» **Stated problem**:
Convert the entries below into a numbered list, giving each line its own number and dropping any blank lines.

» **Data entries**:
>>
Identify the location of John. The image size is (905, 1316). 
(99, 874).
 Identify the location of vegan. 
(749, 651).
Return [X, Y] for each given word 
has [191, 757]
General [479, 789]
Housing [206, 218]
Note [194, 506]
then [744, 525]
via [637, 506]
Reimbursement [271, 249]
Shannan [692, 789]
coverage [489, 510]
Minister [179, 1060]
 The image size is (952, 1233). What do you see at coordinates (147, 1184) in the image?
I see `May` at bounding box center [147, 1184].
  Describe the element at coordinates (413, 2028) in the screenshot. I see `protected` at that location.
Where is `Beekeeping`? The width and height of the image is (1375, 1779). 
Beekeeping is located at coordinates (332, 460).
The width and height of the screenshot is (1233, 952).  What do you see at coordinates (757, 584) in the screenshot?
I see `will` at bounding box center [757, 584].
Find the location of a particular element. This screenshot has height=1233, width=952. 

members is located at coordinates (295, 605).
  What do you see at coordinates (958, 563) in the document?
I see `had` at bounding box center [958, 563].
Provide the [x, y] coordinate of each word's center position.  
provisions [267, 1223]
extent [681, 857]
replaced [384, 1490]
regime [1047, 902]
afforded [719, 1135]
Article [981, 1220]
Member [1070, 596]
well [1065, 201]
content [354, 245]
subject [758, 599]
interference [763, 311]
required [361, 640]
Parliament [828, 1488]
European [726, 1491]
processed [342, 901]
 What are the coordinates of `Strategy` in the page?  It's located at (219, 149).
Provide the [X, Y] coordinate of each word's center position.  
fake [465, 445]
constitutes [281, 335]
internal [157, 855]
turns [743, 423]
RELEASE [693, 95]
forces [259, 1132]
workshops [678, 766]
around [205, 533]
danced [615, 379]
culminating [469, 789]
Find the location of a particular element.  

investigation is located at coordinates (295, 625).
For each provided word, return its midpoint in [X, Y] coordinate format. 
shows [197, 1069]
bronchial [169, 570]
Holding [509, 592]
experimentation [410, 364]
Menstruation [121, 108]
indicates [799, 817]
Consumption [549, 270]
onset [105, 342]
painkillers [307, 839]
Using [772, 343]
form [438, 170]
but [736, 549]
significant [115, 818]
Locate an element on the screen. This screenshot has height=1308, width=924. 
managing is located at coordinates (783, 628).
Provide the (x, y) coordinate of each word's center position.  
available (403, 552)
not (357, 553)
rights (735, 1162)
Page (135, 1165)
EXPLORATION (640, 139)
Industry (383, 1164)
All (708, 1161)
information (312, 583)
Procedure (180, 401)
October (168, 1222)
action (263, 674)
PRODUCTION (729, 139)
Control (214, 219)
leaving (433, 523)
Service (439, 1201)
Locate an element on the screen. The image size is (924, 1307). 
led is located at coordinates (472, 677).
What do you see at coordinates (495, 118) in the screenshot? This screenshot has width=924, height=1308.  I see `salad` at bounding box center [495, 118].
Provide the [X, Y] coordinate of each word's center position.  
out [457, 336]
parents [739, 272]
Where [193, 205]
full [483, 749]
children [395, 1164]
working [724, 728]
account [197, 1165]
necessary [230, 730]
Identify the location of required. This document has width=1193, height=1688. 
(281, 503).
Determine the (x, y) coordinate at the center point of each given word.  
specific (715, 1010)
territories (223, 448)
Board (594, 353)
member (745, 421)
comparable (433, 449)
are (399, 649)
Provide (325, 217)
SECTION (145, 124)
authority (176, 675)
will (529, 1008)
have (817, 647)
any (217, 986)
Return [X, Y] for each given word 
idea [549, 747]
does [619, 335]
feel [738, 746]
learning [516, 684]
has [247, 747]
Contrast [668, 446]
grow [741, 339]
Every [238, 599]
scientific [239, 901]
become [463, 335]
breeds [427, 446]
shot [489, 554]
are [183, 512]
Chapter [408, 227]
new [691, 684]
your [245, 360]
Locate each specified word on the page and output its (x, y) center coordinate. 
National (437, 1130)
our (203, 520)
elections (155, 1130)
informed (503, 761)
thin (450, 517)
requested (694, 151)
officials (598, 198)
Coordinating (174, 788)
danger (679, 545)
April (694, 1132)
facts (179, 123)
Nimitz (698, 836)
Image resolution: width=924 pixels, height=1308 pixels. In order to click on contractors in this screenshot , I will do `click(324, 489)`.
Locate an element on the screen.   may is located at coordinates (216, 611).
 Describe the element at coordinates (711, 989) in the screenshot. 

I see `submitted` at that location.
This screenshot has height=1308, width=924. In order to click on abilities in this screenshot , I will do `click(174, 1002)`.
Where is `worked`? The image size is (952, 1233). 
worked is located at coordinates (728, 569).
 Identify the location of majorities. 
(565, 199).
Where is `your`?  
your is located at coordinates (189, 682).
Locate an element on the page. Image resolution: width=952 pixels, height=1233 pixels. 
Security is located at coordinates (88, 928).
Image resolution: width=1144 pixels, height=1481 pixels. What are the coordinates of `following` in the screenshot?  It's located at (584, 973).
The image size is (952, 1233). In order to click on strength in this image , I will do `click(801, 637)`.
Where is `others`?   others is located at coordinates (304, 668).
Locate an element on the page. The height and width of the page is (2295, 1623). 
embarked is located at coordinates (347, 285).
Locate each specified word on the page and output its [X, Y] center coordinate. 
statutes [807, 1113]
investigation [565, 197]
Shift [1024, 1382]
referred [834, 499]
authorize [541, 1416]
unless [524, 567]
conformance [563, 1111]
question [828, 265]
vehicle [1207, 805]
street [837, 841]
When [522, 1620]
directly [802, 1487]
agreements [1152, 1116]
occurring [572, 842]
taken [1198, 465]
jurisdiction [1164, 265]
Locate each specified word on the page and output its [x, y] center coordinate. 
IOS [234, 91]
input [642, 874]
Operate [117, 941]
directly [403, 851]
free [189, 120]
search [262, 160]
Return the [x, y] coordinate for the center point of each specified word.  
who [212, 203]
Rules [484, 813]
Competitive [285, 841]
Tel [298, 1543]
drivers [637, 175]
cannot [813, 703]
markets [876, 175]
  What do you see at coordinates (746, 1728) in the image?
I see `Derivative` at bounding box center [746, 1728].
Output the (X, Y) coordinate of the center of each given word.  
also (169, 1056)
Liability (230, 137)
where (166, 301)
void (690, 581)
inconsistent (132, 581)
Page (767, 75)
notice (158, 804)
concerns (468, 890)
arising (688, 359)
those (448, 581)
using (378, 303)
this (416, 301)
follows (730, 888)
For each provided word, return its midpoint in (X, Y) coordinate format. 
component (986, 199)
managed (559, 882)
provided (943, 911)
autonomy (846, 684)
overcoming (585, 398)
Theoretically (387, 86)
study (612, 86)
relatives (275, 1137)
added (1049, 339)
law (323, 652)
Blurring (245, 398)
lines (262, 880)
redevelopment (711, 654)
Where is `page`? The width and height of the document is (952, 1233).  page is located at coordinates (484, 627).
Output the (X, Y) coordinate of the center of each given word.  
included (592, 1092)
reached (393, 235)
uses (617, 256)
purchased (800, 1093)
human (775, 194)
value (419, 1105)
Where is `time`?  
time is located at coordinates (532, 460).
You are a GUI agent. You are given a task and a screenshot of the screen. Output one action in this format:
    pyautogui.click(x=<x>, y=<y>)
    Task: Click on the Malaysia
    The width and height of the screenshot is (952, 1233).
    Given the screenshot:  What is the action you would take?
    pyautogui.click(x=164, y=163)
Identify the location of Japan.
<<
» **Exercise result**:
1. Identify the location of John. The image size is (905, 1316). 
2. (99, 874).
3.  Identify the location of vegan. 
4. (749, 651).
5. Return [X, Y] for each given word 
6. has [191, 757]
7. General [479, 789]
8. Housing [206, 218]
9. Note [194, 506]
10. then [744, 525]
11. via [637, 506]
12. Reimbursement [271, 249]
13. Shannan [692, 789]
14. coverage [489, 510]
15. Minister [179, 1060]
16.  The image size is (952, 1233). What do you see at coordinates (147, 1184) in the image?
17. I see `May` at bounding box center [147, 1184].
18.   Describe the element at coordinates (413, 2028) in the screenshot. I see `protected` at that location.
19. Where is `Beekeeping`? The width and height of the image is (1375, 1779). 
20. Beekeeping is located at coordinates (332, 460).
21. The width and height of the screenshot is (1233, 952).  What do you see at coordinates (757, 584) in the screenshot?
22. I see `will` at bounding box center [757, 584].
23. Find the location of a particular element. This screenshot has height=1233, width=952. 
24. members is located at coordinates (295, 605).
25.   What do you see at coordinates (958, 563) in the document?
26. I see `had` at bounding box center [958, 563].
27. Provide the [x, y] coordinate of each word's center position.  
28. provisions [267, 1223]
29. extent [681, 857]
30. replaced [384, 1490]
31. regime [1047, 902]
32. afforded [719, 1135]
33. Article [981, 1220]
34. Member [1070, 596]
35. well [1065, 201]
36. content [354, 245]
37. subject [758, 599]
38. interference [763, 311]
39. required [361, 640]
40. Parliament [828, 1488]
41. European [726, 1491]
42. processed [342, 901]
43.  What are the coordinates of `Strategy` in the page?  It's located at (219, 149).
44. Provide the [X, Y] coordinate of each word's center position.  
45. fake [465, 445]
46. constitutes [281, 335]
47. internal [157, 855]
48. turns [743, 423]
49. RELEASE [693, 95]
50. forces [259, 1132]
51. workshops [678, 766]
52. around [205, 533]
53. danced [615, 379]
54. culminating [469, 789]
55. Find the location of a particular element.  
56. investigation is located at coordinates (295, 625).
57. For each provided word, return its midpoint in [X, Y] coordinate format. 
58. shows [197, 1069]
59. bronchial [169, 570]
60. Holding [509, 592]
61. experimentation [410, 364]
62. Menstruation [121, 108]
63. indicates [799, 817]
64. Consumption [549, 270]
65. onset [105, 342]
66. painkillers [307, 839]
67. Using [772, 343]
68. form [438, 170]
69. but [736, 549]
70. significant [115, 818]
71. Locate an element on the screen. This screenshot has height=1308, width=924. 
72. managing is located at coordinates (783, 628).
73. Provide the (x, y) coordinate of each word's center position.  
74. available (403, 552)
75. not (357, 553)
76. rights (735, 1162)
77. Page (135, 1165)
78. EXPLORATION (640, 139)
79. Industry (383, 1164)
80. All (708, 1161)
81. information (312, 583)
82. Procedure (180, 401)
83. October (168, 1222)
84. action (263, 674)
85. PRODUCTION (729, 139)
86. Control (214, 219)
87. leaving (433, 523)
88. Service (439, 1201)
89. Locate an element on the screen. The image size is (924, 1307). 
90. led is located at coordinates (472, 677).
91. What do you see at coordinates (495, 118) in the screenshot? This screenshot has width=924, height=1308.  I see `salad` at bounding box center [495, 118].
92. Provide the [X, Y] coordinate of each word's center position.  
93. out [457, 336]
94. parents [739, 272]
95. Where [193, 205]
96. full [483, 749]
97. children [395, 1164]
98. working [724, 728]
99. account [197, 1165]
100. necessary [230, 730]
101. Identify the location of required. This document has width=1193, height=1688. 
102. (281, 503).
103. Determine the (x, y) coordinate at the center point of each given word.  
104. specific (715, 1010)
105. territories (223, 448)
106. Board (594, 353)
107. member (745, 421)
108. comparable (433, 449)
109. are (399, 649)
110. Provide (325, 217)
111. SECTION (145, 124)
112. authority (176, 675)
113. will (529, 1008)
114. have (817, 647)
115. any (217, 986)
116. Return [X, Y] for each given word 
117. idea [549, 747]
118. does [619, 335]
119. feel [738, 746]
120. learning [516, 684]
121. has [247, 747]
122. Contrast [668, 446]
123. grow [741, 339]
124. Every [238, 599]
125. scientific [239, 901]
126. become [463, 335]
127. breeds [427, 446]
128. shot [489, 554]
129. are [183, 512]
130. Chapter [408, 227]
131. new [691, 684]
132. your [245, 360]
133. Locate each specified word on the page and output its (x, y) center coordinate. 
134. National (437, 1130)
135. our (203, 520)
136. elections (155, 1130)
137. informed (503, 761)
138. thin (450, 517)
139. requested (694, 151)
140. officials (598, 198)
141. Coordinating (174, 788)
142. danger (679, 545)
143. April (694, 1132)
144. facts (179, 123)
145. Nimitz (698, 836)
146. Image resolution: width=924 pixels, height=1308 pixels. In order to click on contractors in this screenshot , I will do `click(324, 489)`.
147. Locate an element on the screen.   may is located at coordinates (216, 611).
148.  Describe the element at coordinates (711, 989) in the screenshot. 
149. I see `submitted` at that location.
150. This screenshot has height=1308, width=924. In order to click on abilities in this screenshot , I will do `click(174, 1002)`.
151. Where is `worked`? The image size is (952, 1233). 
152. worked is located at coordinates (728, 569).
153.  Identify the location of majorities. 
154. (565, 199).
155. Where is `your`?  
156. your is located at coordinates (189, 682).
157. Locate an element on the page. Image resolution: width=952 pixels, height=1233 pixels. 
158. Security is located at coordinates (88, 928).
159. Image resolution: width=1144 pixels, height=1481 pixels. What are the coordinates of `following` in the screenshot?  It's located at (584, 973).
160. The image size is (952, 1233). In order to click on strength in this image , I will do `click(801, 637)`.
161. Where is `others`?   others is located at coordinates (304, 668).
162. Locate an element on the page. The height and width of the page is (2295, 1623). 
163. embarked is located at coordinates (347, 285).
164. Locate each specified word on the page and output its [X, Y] center coordinate. 
165. statutes [807, 1113]
166. investigation [565, 197]
167. Shift [1024, 1382]
168. referred [834, 499]
169. authorize [541, 1416]
170. unless [524, 567]
171. conformance [563, 1111]
172. question [828, 265]
173. vehicle [1207, 805]
174. street [837, 841]
175. When [522, 1620]
176. directly [802, 1487]
177. agreements [1152, 1116]
178. occurring [572, 842]
179. taken [1198, 465]
180. jurisdiction [1164, 265]
181. Locate each specified word on the page and output its [x, y] center coordinate. 
182. IOS [234, 91]
183. input [642, 874]
184. Operate [117, 941]
185. directly [403, 851]
186. free [189, 120]
187. search [262, 160]
188. Return the [x, y] coordinate for the center point of each specified word.  
189. who [212, 203]
190. Rules [484, 813]
191. Competitive [285, 841]
192. Tel [298, 1543]
193. drivers [637, 175]
194. cannot [813, 703]
195. markets [876, 175]
196.   What do you see at coordinates (746, 1728) in the image?
197. I see `Derivative` at bounding box center [746, 1728].
198. Output the (X, Y) coordinate of the center of each given word.  
199. also (169, 1056)
200. Liability (230, 137)
201. where (166, 301)
202. void (690, 581)
203. inconsistent (132, 581)
204. Page (767, 75)
205. notice (158, 804)
206. concerns (468, 890)
207. arising (688, 359)
208. those (448, 581)
209. using (378, 303)
210. this (416, 301)
211. follows (730, 888)
212. For each provided word, return its midpoint in (X, Y) coordinate format. 
213. component (986, 199)
214. managed (559, 882)
215. provided (943, 911)
216. autonomy (846, 684)
217. overcoming (585, 398)
218. Theoretically (387, 86)
219. study (612, 86)
220. relatives (275, 1137)
221. added (1049, 339)
222. law (323, 652)
223. Blurring (245, 398)
224. lines (262, 880)
225. redevelopment (711, 654)
226. Where is `page`? The width and height of the document is (952, 1233).  page is located at coordinates (484, 627).
227. Output the (X, Y) coordinate of the center of each given word.  
228. included (592, 1092)
229. reached (393, 235)
230. uses (617, 256)
231. purchased (800, 1093)
232. human (775, 194)
233. value (419, 1105)
234. Where is `time`?  
235. time is located at coordinates (532, 460).
236. You are a GUI agent. You are given a task and a screenshot of the screen. Output one action in this format:
237.     pyautogui.click(x=<x>, y=<y>)
238.     Task: Click on the Malaysia
239.     The width and height of the screenshot is (952, 1233).
240.     Given the screenshot:  What is the action you would take?
241.     pyautogui.click(x=164, y=163)
242. Identify the location of Japan.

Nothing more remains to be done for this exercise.